Le sedute che precedono la partita serviranno proprio a Pecchia per completare le valutazioni.
Bonazzoli vuole confermarsi da centravanti
Tra le scelte che hanno maggiormente inciso contro il Padova c’è stata quella relativa a Federico Bonazzoli.
Utilizzato come riferimento centrale dell’attacco, il giocatore ha risposto con una doppietta che ha indirizzato la partita e rilanciato la sua candidatura per il ruolo di prima punta.
A Cesena arriverà una verifica importante.
Bonazzoli dovrà misurarsi con un contesto diverso rispetto a quello dello Zini e cercare di mantenere la stessa efficacia offensiva.
Una nuova prestazione convincente rafforzerebbe ulteriormente la soluzione individuata da Pecchia, dando alla Cremonese un punto di riferimento preciso per il proprio reparto avanzato.
Al Manuzzi servirà anche saper soffrire
Allo Zini la Cremonese aveva costruito un vantaggio di due reti praticamente subito. Non è detto che a Cesena possa accadere qualcosa di simile.

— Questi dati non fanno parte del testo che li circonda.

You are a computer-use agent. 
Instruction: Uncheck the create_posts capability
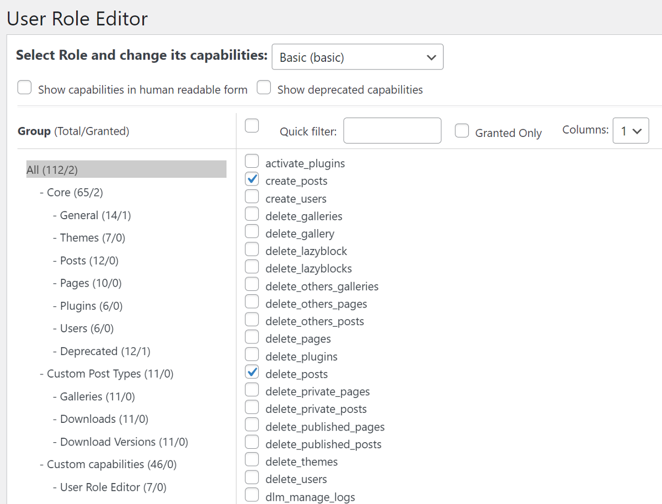click(x=252, y=179)
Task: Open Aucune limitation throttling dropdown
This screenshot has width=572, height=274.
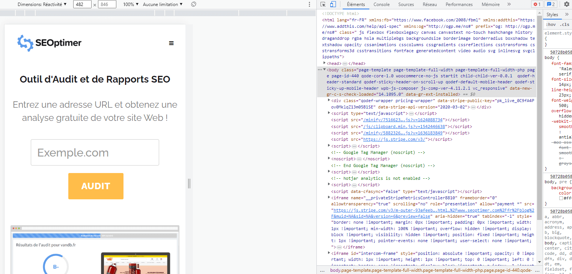Action: tap(163, 5)
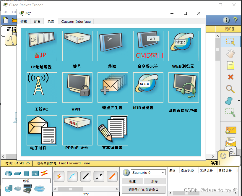Open the 电子邮件 email client icon
Viewport: 242px width, 196px height.
(x=42, y=130)
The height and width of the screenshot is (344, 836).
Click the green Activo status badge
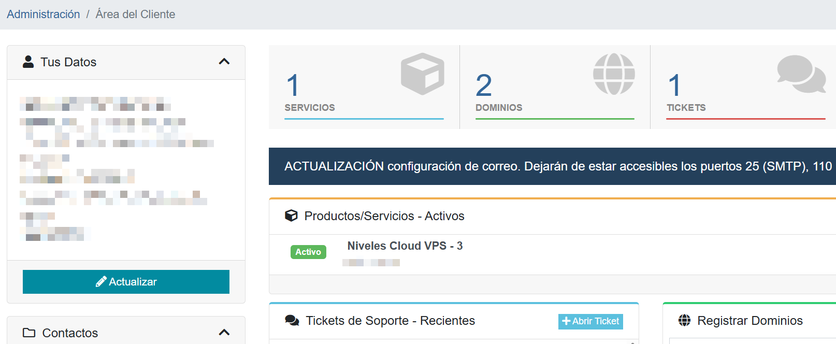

I grigiorossi dovranno essere pronti anche a una partita equilibrata, nella quale potrebbe diventare necessario difendere, rallentare il ritmo e scegliere con maggiore attenzione quando accelerare.
Proprio la gestione rappresenta uno degli aspetti sui quali Pecchia può continuare a intervenire.
Una squadra che vuole competere nelle zone alte della Serie B non può affidarsi soltanto alle fiammate offensive, ma deve essere capace di interpretare scenari differenti.
La prima vera prova di continuità del Pecchia-bis
La vittoria contro il Padova ha già raggiunto un primo obiettivo: interrompere il difficile avvio e riportare fiducia nell’ambiente.
Adesso la Cremonese deve compiere il passaggio successivo.
Un’altra vittoria significherebbe salire a sei punti conquistati consecutivamente con Pecchia, ridimensionando rapidamente il peso delle prime due sconfitte. Anche un risultato positivo accompagnato da una prestazione solida potrebbe rappresentare un’ulteriore conferma della crescita.
Ciò che i grigiorossi dovranno evitare sarà soprattutto il ritorno alle difficoltà evidenziate contro Empoli e Modena.
Cesena-Cremonese diventa così la prima vera prova del nove della nuova gestione.
Il Cesena è ancora imbattuto, il Manuzzi rappresenterà un ambiente impegnativo e Pecchia dovrà dimostrare che il 3-1 contro il Padova non è stato un episodio isolato.
Il primo segnale della svolta è già arrivato. Sabato sera servirà quello successivo: trasformare la reazione in continuità e iniziare a dare una nuova direzione alla stagione della Cremonese.